Caldo e siccità non bastano: associazioni chiedono stop alla caccia anticipata
Preaperture della caccia in Italia suscitano proteste: associazioni ambientaliste temono impatto sugli animali in difficoltà.

Le preaperture della caccia, autorizzate in diverse regioni italiane a partire dal 2 settembre 2026, hanno riaccenduto il dibattito sulla tutela della fauna selvatica, già provata da caldo estremo, siccità, incendi e perdita degli habitat. Le associazioni ambientaliste, tra cui Lipu e WWF, hanno espresso preoccupazione per l’impatto di questa decisione su specie in uno stato di conservazione critico. La stagione venatoria non è ancora ufficialmente iniziata, ma le preaperture hanno suscitato proteste e richieste di sospensione, considerando le condizioni climatiche estreme che hanno colpito l’Italia nell’estate 2026.
Preaperture e rischi per la fauna
Le preaperture, previste dalla legge 157 del 1992, permettono ai cacciatori di iniziare l’attività prima dell’avvio generale della stagione. Secondo l’associazione Lipu, le preaperture autorizzate interessano complessivamente 14 specie, tra cui l’alzavola, una piccola anatra migratrice, e la quaglia, uccello tipico degli ambienti agricoli e aperti. Queste specie, già sottoposte a pressioni legate alla trasformazione del territorio, affrontano ulteriori sfide a causa del caldo estremo e della scarsità d’acqua. La fine dell’estate rappresenta una fase particolarmente complessica per molte specie selvatiche, con un aumento dello stress e una riduzione delle risorse alimentari disponibili.

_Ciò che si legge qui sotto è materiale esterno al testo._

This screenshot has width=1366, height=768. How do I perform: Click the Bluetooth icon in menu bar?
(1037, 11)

La fauna selvatica è già indebolita da cambiamenti climatici e riduzione degli habitat. Le associazioni hanno sottolineato come la fauna sia già in uno stato di conservazione critico, con numerose popolazioni che devono affrontare difficoltà sempre maggiori per trovare acqua, cibo e luoghi adatti alla riproduzione. Per gli uccelli migratori, settembre coincide con l’inizio di un lungo e faticoso viaggio verso le aree di svernamento, e qualsiasi ulteriore elemento di disturbo può incidere sulla loro capacità di sopravvivenza.

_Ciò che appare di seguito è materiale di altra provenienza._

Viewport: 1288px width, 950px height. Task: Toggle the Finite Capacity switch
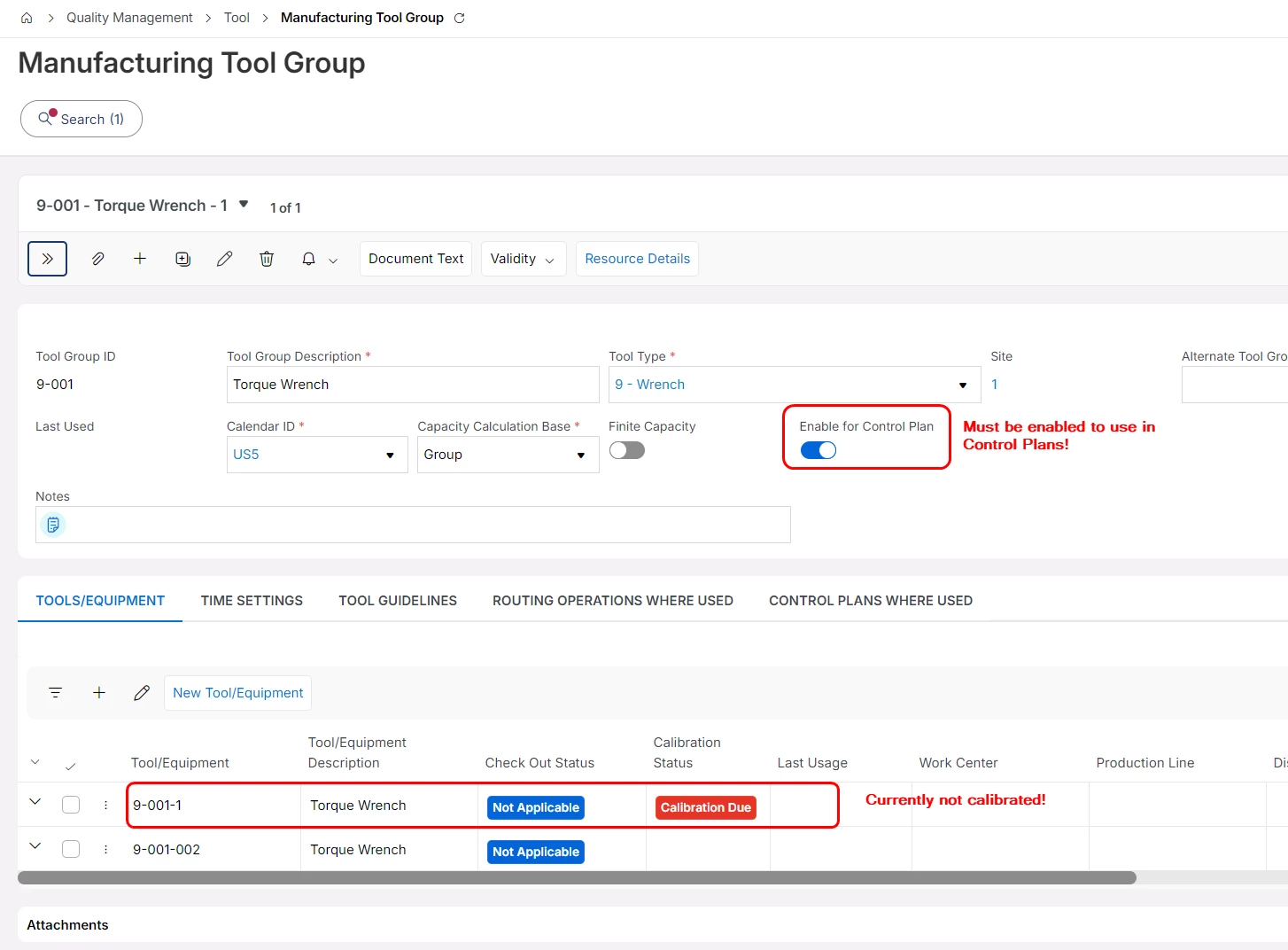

Modifiche legislative e ruolo dell’ISPRA
Al centro della discussione c’è anche il ruolo dell’ISPRA, l’Istituto Superiore per la Protezione e la Ricerca Ambientale, che raccoglie dati e fornisce pareri scientifici sulla sostenibilità del prelievo venatorio. L’ente ha espresso preoccupazione per alcune modifiche proposte alla legge 157 del 1992, che potrebbero ridurre l’impatto dell’attività venatoria sulle specie in conservazione critica. Il provvedimento, presentato dal senatore di Fratelli d’Italia Lucio Malan e sostenuto dal ministro dell’Agricoltura Francesco Lollobrigida, è all’esame della Commissione Agricoltura della Camera. Le modifiche potrebbero ridurre il peso delle valutazioni scientifiche. Le associazioni ambientaliste e organizzazioni scientifiche temono che tali modifiche possano facilitare l’estensione dei periodi e delle modalità di caccia, riducendo al tempo stesso il peso delle valutazioni formulate dagli organismi tecnici. «Assistiamo a un progressivo arretramento della tutela della fauna selvatica e del ruolo della scienza nelle decisioni pubbliche», ha dichiarato Dante Caserta, direttore degli Affari legali e istituzionali del WWF Italia.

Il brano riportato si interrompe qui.